Erica’s voice at 3 a.m. echoed in his head.
She’d been shaken but was steady enough to give him everything she saw.
She’d called all of it exactly right—the sounds, the smells, and the fucking logo.
That wasn’t luck. Her gift drained her energy and isolated her from human touch. It was a heavy price.
Yet, when he asked for her help, she stepped up without hesitation.
The way she’d laid her fingers in his hand and hadn’t recoiled from him. Her apology on the phone seemed reflexive. How many of those had she given over the years? How many times had she been punished for caring too much?
Coop looked across the lot. O’Reilly was walking toward him. He knew the source. Could he trust his partner to back him up?
He made the call. The only one there was. The one that protected her.
“Cooper? Did I lose you?” his captain asked.
“The intel came from a confidential source,” he explained.
Reyes grunted. “Reliable?”
“Three suspects in custody. Missing juvenile recovered alive,” he repeated.
“Can’t quibble over that. Document it clean, Lieutenant.”
“Yes, sir.”
Another pause.
“No sign of Kedrov?”
“He’s not the type to dirty his hands.”
“I suppose not,” Reyes muttered.

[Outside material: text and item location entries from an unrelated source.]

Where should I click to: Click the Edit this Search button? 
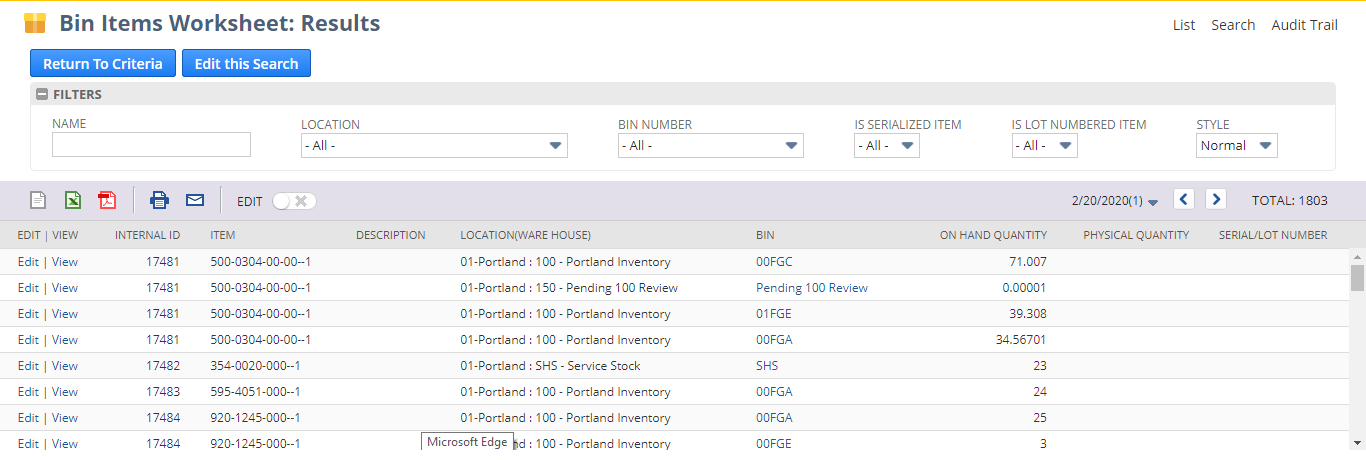click(246, 63)
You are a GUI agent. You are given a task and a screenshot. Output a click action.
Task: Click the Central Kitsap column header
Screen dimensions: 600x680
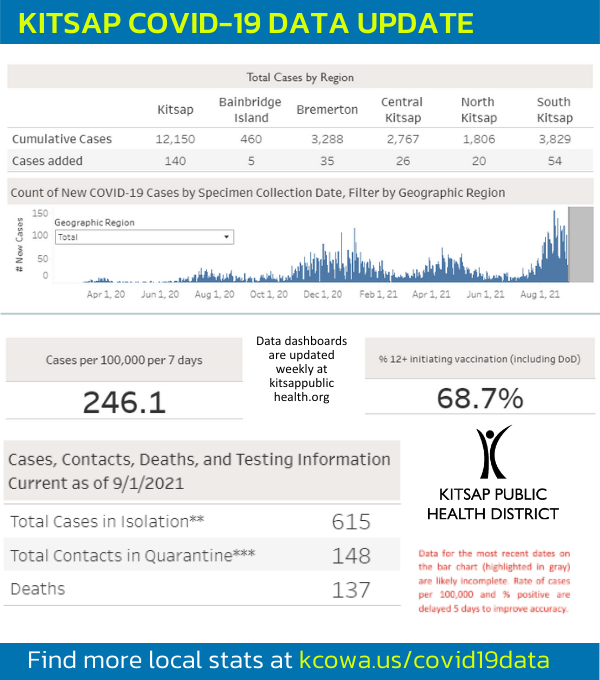point(402,108)
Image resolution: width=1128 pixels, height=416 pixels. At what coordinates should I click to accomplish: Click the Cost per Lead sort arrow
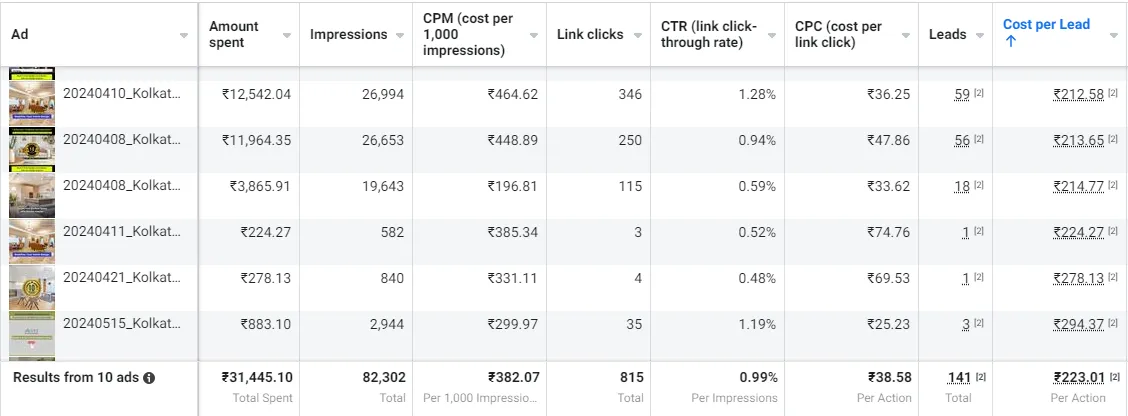(x=1010, y=42)
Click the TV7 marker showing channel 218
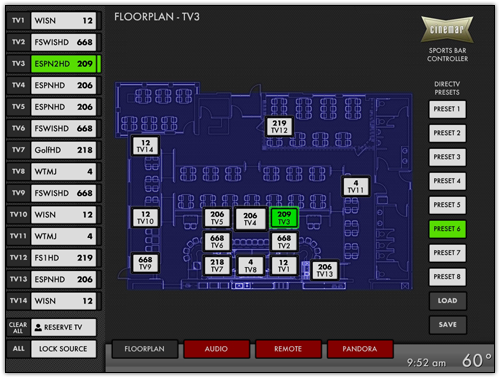 coord(217,265)
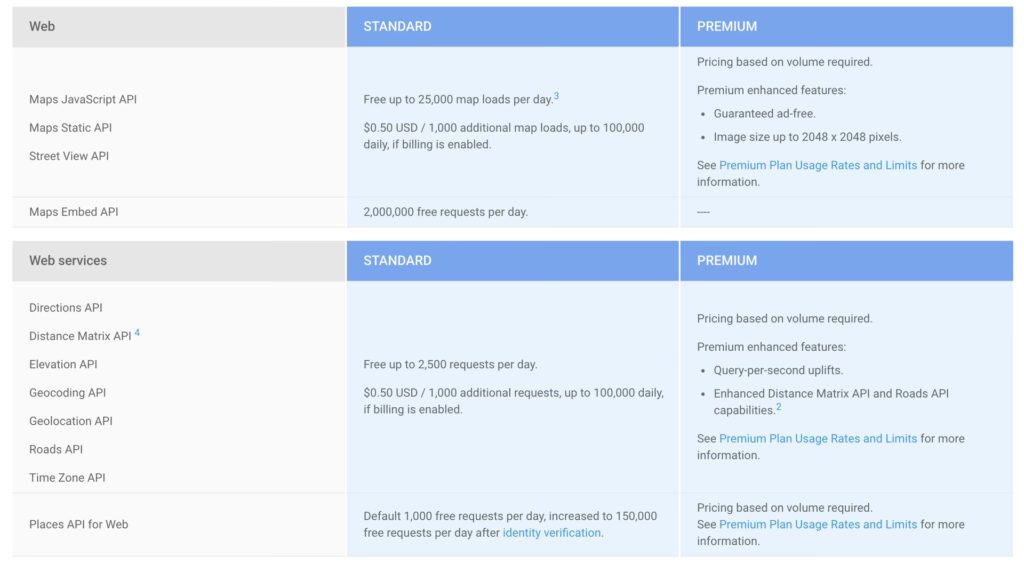1024x565 pixels.
Task: Click the Street View API entry
Action: click(x=69, y=156)
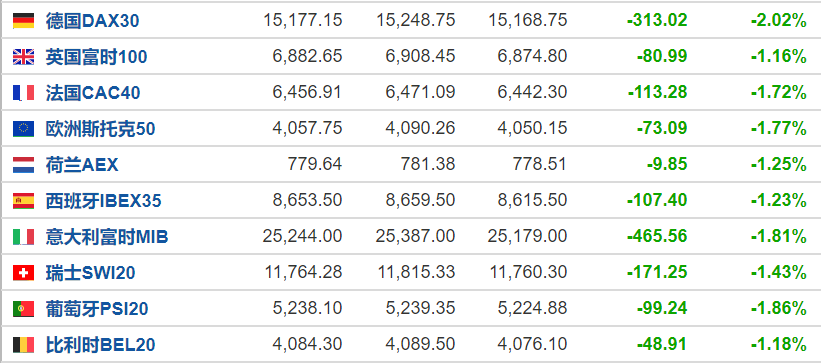821x363 pixels.
Task: Click the European Union flag icon
Action: (24, 129)
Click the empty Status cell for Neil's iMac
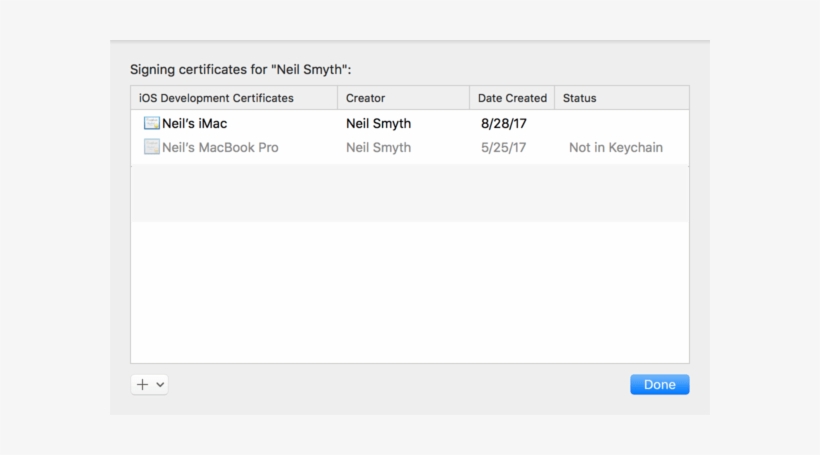The image size is (820, 455). [x=620, y=124]
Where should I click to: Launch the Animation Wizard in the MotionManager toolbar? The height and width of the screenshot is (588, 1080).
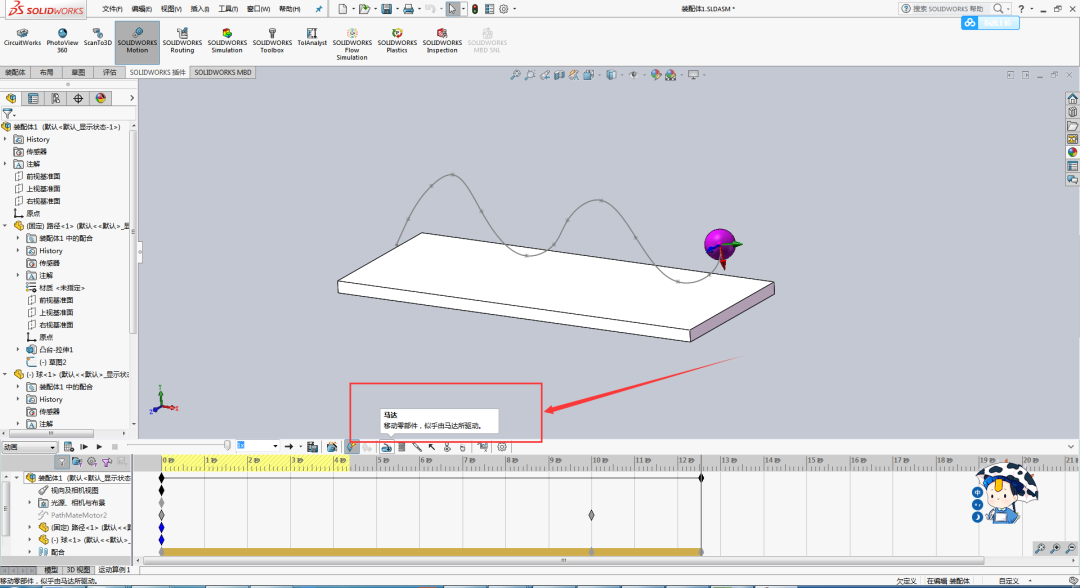332,446
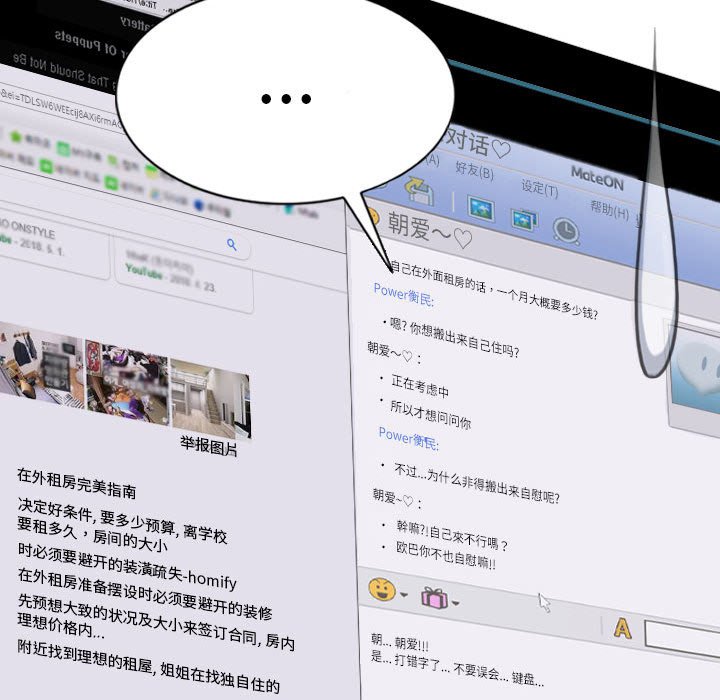Open the 帮助(H) menu

click(x=608, y=210)
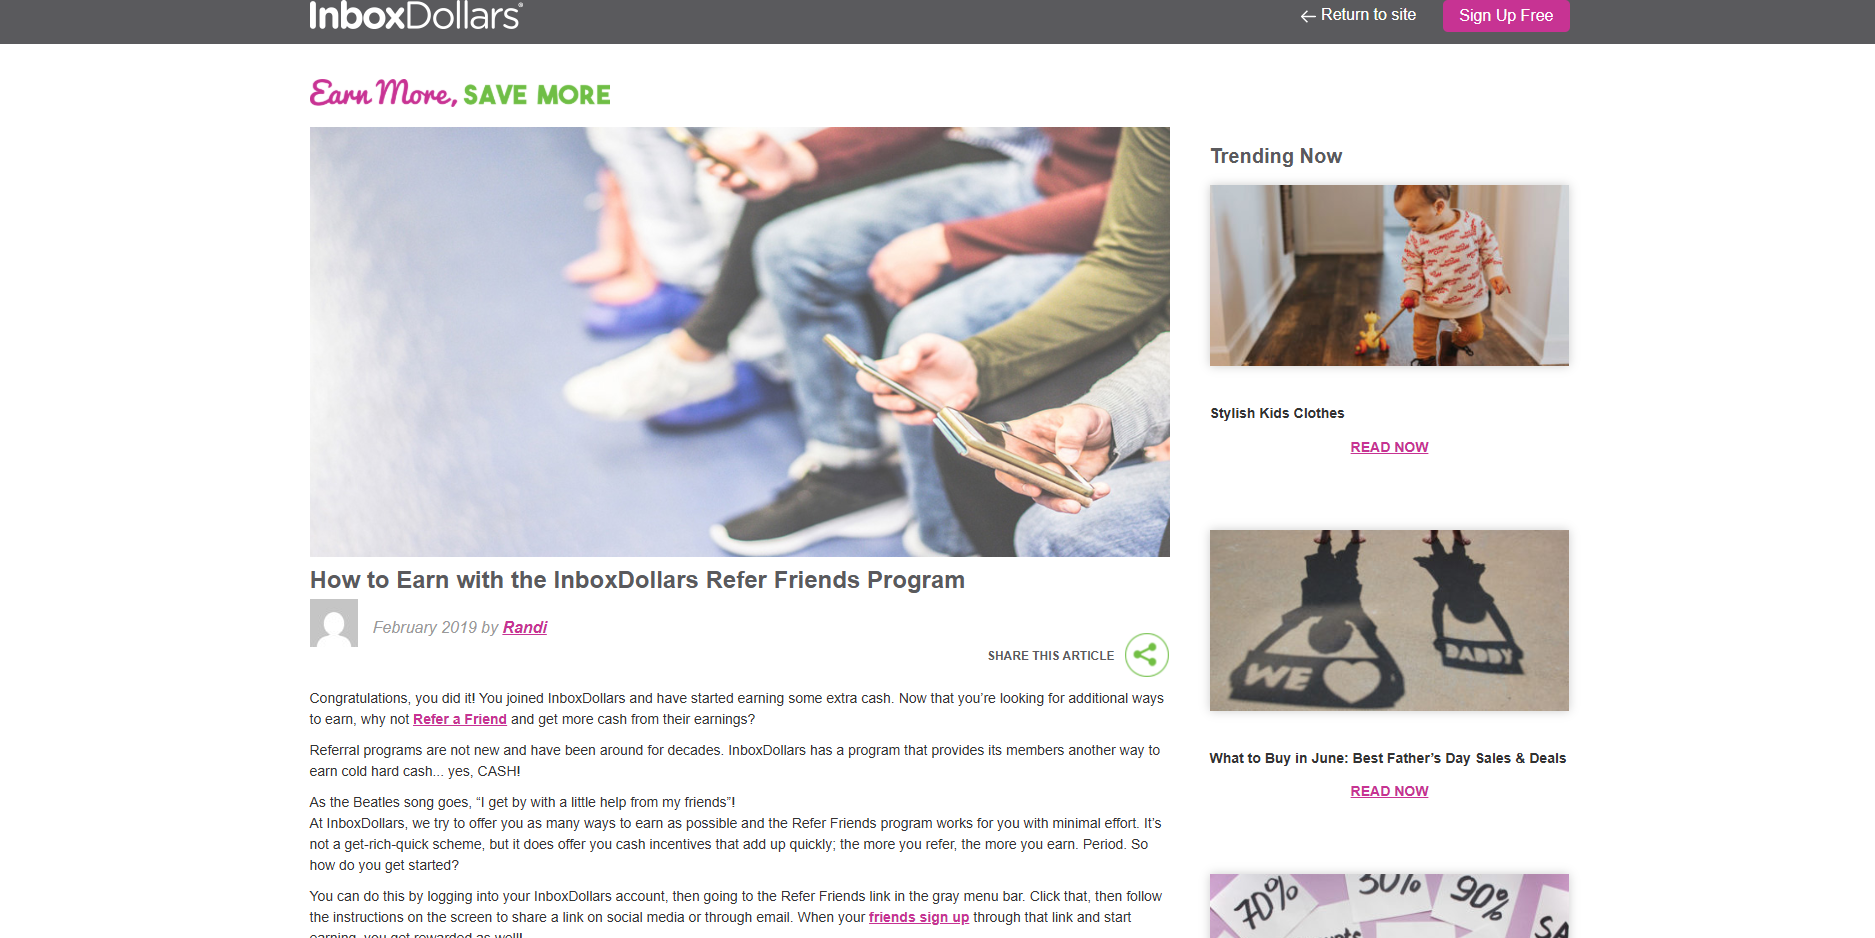1875x938 pixels.
Task: Open the Father's Day shadow thumbnail
Action: pos(1389,620)
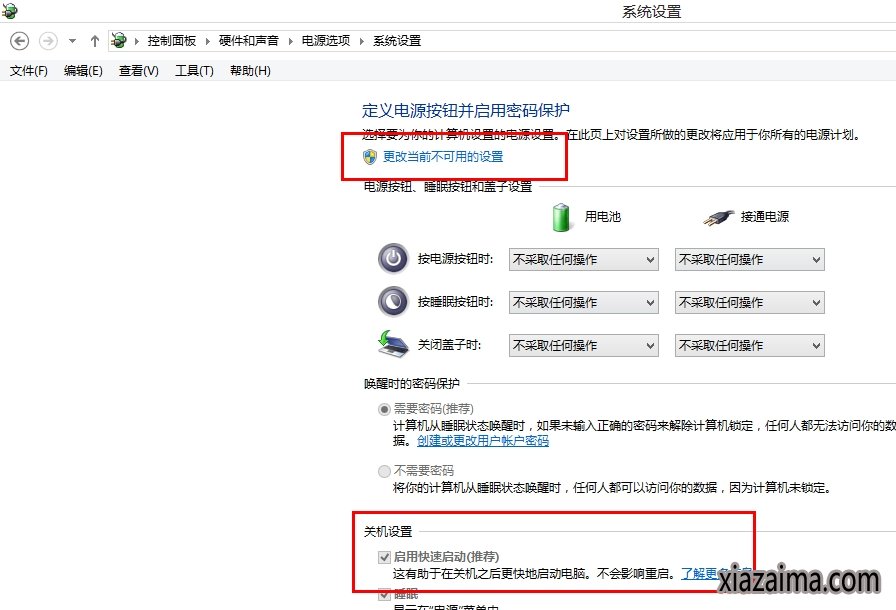
Task: Click the back navigation arrow
Action: [19, 41]
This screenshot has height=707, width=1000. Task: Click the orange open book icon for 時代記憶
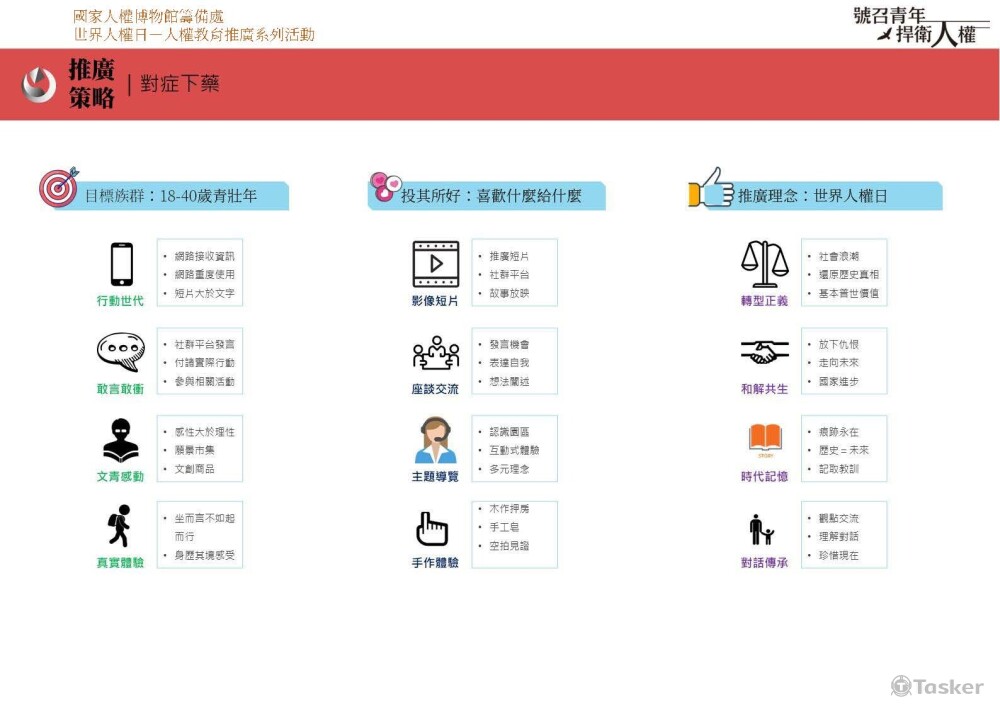pyautogui.click(x=765, y=440)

Coop could hear his frustration, but it wasn’t half of what he was feeling. “Good work. Pass it on to your team.”
The call ended, and Coop tucked his phone into his pocket.
“You didn’t tell him about her.”
He glanced at O’Reilly, who’d obviously heard it all. “No.”
“Why? You trust her that much?”
Coop watched as the paramedic slammed the doors on the injured Russian. The siren ramped up as the ambulance pulled through the gates.
They hadn’t worked their way to this. They’d been shown the door and exactly where to kick it in.
But the girl was alive. Her kidnappers and her parents’ killers were off the street. They had the money, a motive, and a network that was starting to take shape.
They hadn’t finished it. Not even close. Kedrov was still out there. But it was a win.
As he brushed by O’Reilly, on his way to their vehicle, he answered him. “I trust what she gave us. We’re done here.”